Durbe doesn’t know how Merag and Nasch got their coins, only that it was bloody. Vector knows the story, but he isn’t inclined to share. He knows that they recruited him because they saw something in them, and the three of them had wreaked so much havoc after that that other Denarians had found them.

That’s the story he knows. Whatever drives Nasch, whatever quality he has that holds people, was set in place by then.

“Fourteen is young to have a coin.”

“The youngest Knight is thirteen.”

“You and I both know that what is required of us and what is required of them is…” Durbe shrugs.

“Age doesn’t have anything to do with who gets what.”

“I suppose not.” Durbe tries again. “Vector tells me it’s a quite a story.”

“Vector doesn’t tell you anything.” Nasch hits him lightly. “Quit fishing.”

Durbe grins, despite himself.
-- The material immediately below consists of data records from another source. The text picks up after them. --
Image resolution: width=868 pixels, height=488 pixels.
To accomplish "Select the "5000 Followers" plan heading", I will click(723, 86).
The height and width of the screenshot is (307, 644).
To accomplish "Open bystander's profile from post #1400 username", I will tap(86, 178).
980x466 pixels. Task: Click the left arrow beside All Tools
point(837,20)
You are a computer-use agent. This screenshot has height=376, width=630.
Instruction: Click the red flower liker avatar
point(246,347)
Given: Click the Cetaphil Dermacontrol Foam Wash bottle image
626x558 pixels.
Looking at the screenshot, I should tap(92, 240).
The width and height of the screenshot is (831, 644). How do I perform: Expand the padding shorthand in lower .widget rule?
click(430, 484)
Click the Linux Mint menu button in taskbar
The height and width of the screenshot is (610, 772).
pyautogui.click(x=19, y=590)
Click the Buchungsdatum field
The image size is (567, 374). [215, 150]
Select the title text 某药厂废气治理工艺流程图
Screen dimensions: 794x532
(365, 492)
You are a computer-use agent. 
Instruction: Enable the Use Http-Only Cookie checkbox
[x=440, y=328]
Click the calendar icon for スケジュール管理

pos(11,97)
There’s no real subtle way to ask. “How did you get the coin?”

“Violently.”

“You know how I got mine.”

“You killed two thousand people with it. It wasn’t like you made it hard.”

He can keep pushing, but Nasch is smiling a little again. Durbe decides to spare his dignity and let it pass.

“Keep your secrets, then.” Durbe moves to lie down beside him again.

The room seems darker.

“What, you woke me up to ask me stupid questions?” Nasch asks. His shoulders brushes against Durbe’s. “You can ask Vector if you really want to know.”

“Vector will lie.”

“Tch.”

Durbe stares at the ceiling. “You wouldn’t waste your breath. If you were going to tell me, you would tell me the truth.”

He wants Nasch to tell him he’d lie, because that would be the smart thing to do. Nasch doesn’t say anything at all.

Their shoulders are still touching. Durbe finds himself fixating on the contact. Maybe the problem is that, that he has certain desires and he’s using Nasch to meet them instead of someone ignorant and safe, someone Durbe could use up and kill if needed. But that would be boring, Durbe thinks ruefully, and unsatisfying.

He nudges Nasch back.

“As long as we’re both awake,” he says pointedly. He blinks and it isn’t his imagination; the room is getting darker. “Is that deliberate?”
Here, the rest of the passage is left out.